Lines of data
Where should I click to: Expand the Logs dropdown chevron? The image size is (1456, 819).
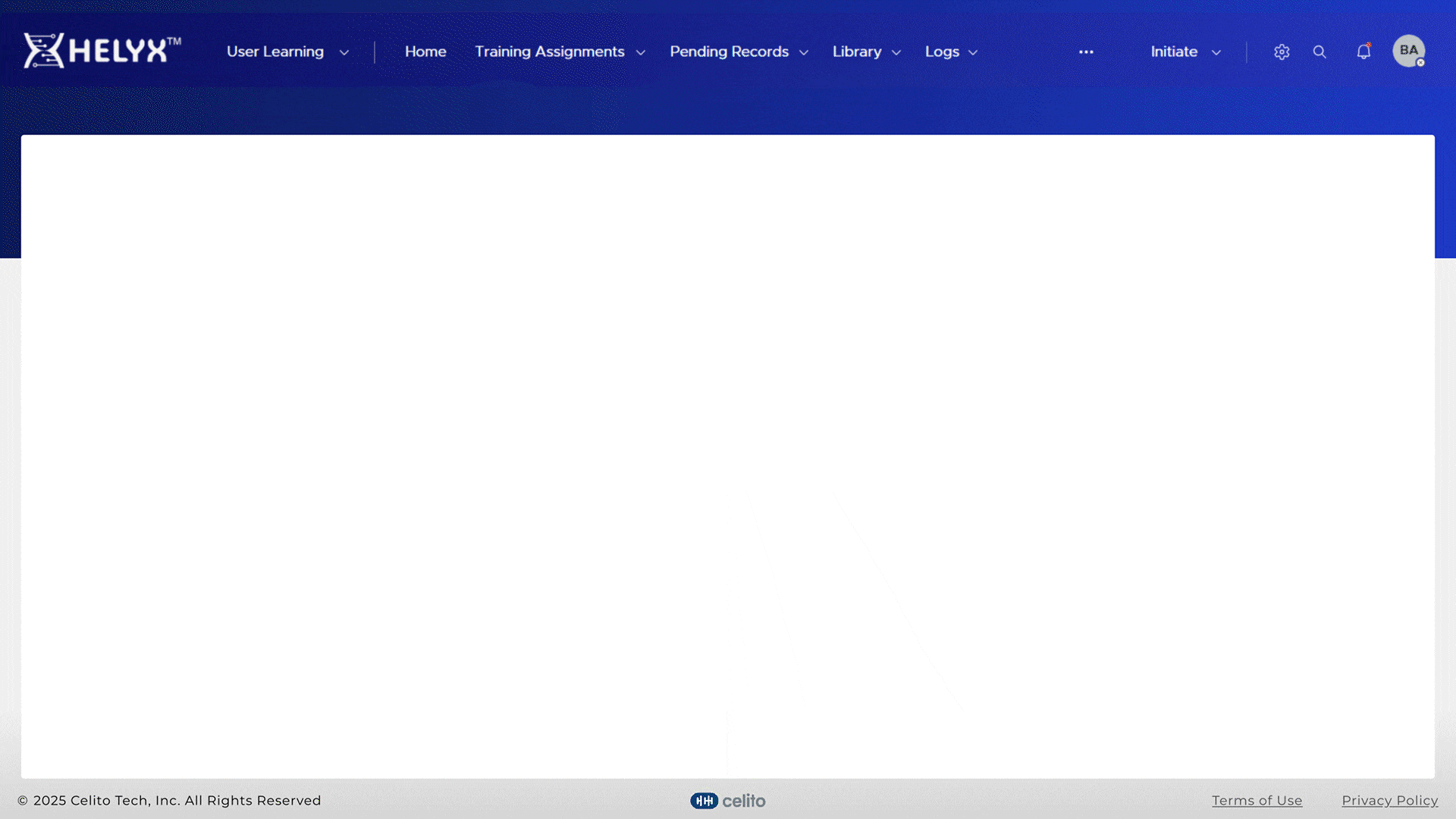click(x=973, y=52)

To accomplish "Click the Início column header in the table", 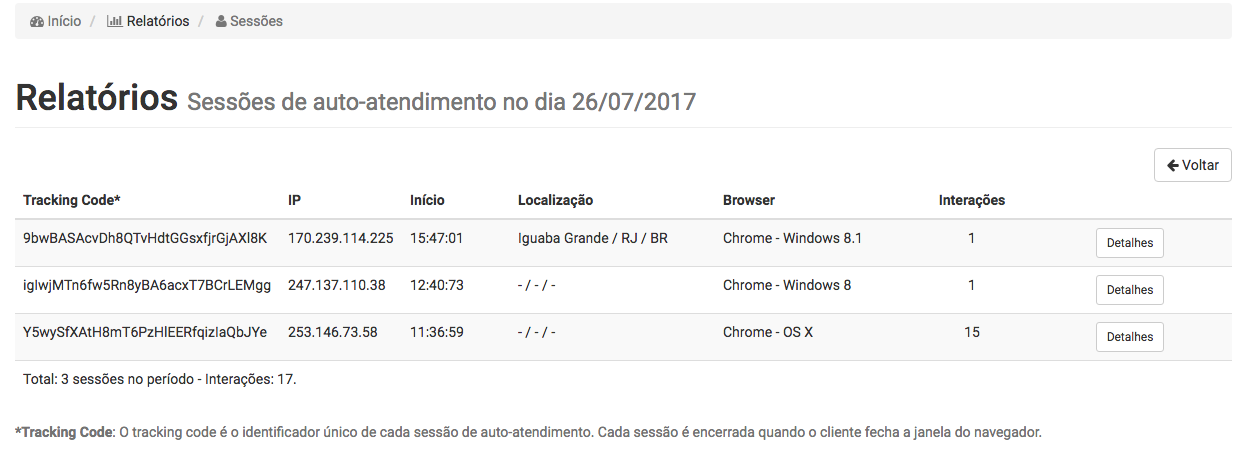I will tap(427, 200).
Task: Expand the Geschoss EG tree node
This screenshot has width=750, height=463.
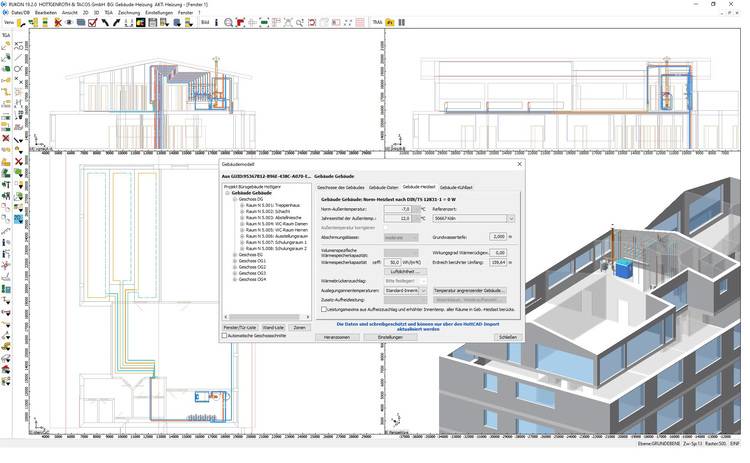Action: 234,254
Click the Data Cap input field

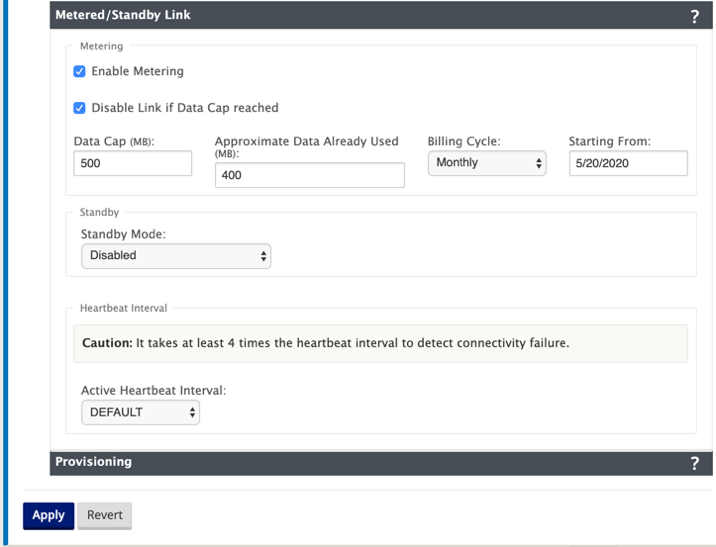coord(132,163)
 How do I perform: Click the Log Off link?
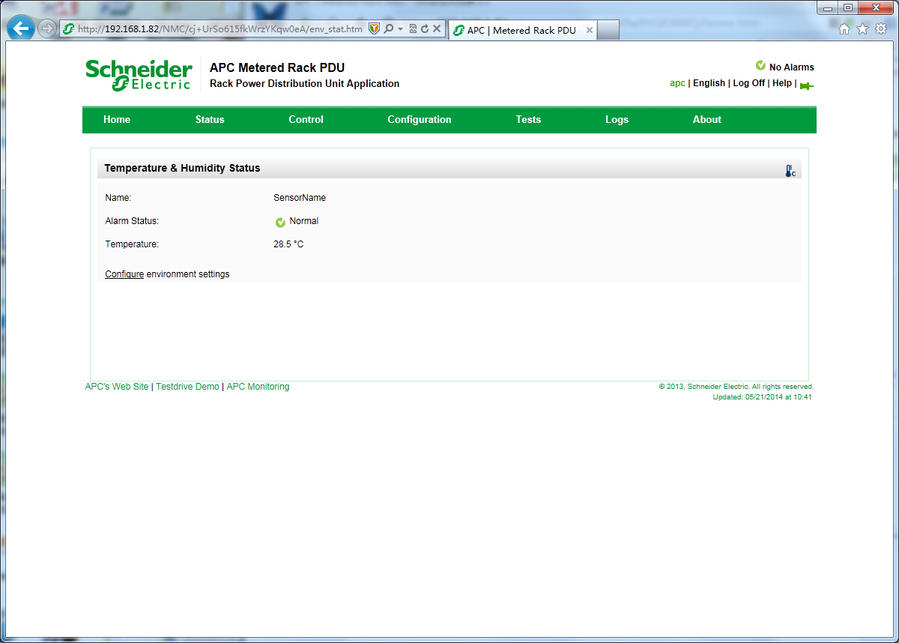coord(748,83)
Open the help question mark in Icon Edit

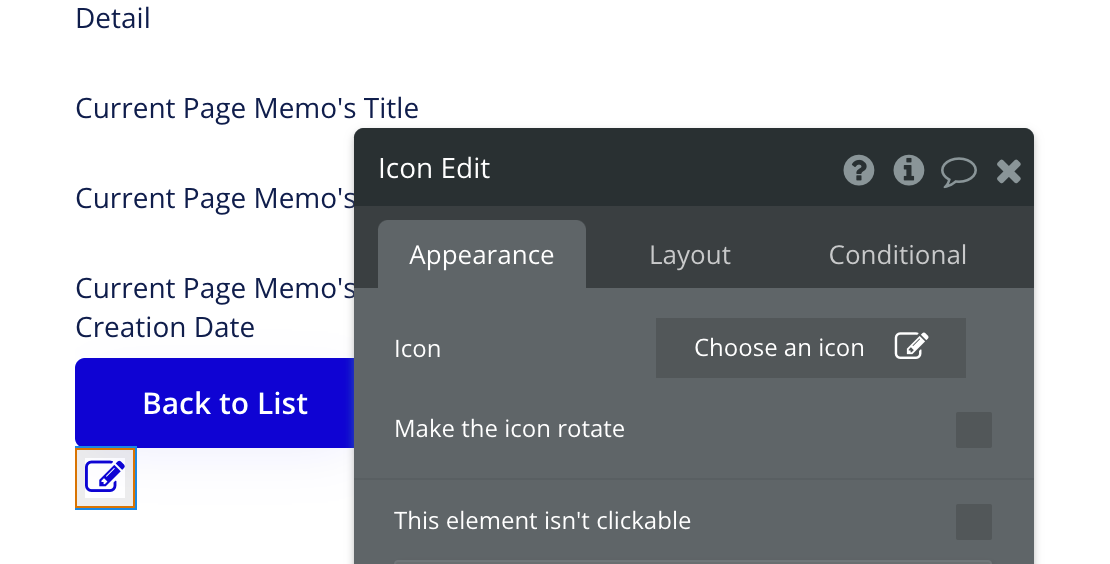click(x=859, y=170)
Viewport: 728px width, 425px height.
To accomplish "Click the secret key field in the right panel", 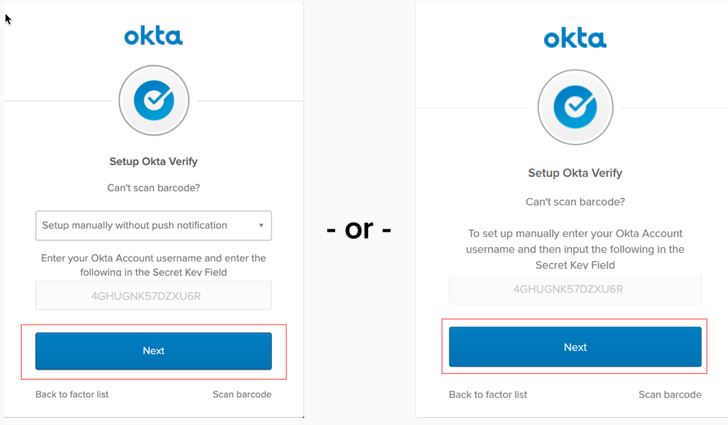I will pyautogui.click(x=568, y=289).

* * *

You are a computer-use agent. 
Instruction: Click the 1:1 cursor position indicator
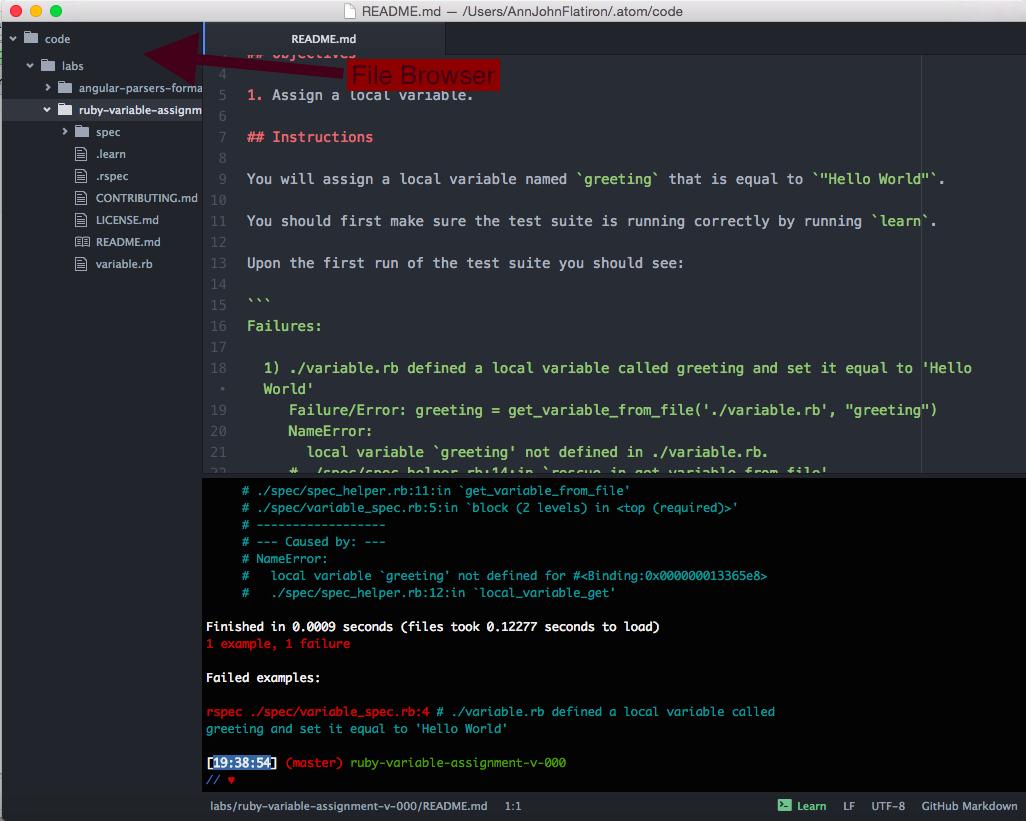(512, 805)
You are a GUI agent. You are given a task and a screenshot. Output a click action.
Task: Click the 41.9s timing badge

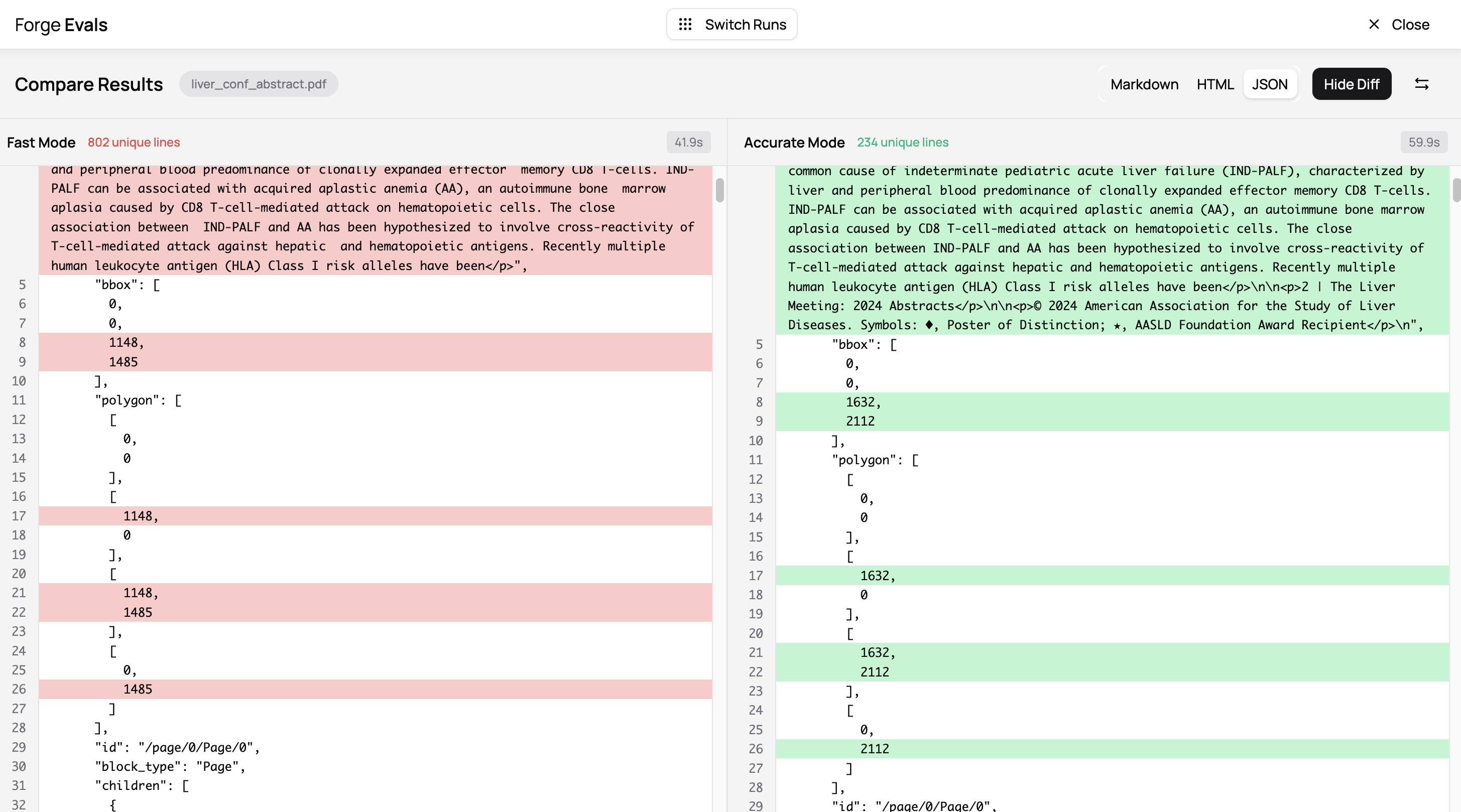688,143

▶ Task brief
Output the lines above word for word, starting at the line that contains "Task: Expand the Geschoss EG tree node" and ending after the line that contains "click(x=859, y=170)". Leave the pictures out.

▶ Result of the task
Task: Expand the Geschoss EG tree node
This screenshot has width=750, height=463.
Action: 234,254
Click the Data Cap input field

coord(132,163)
 How do I perform: Click the Log Off link?
coord(748,83)
Open the help question mark in Icon Edit

click(x=859, y=170)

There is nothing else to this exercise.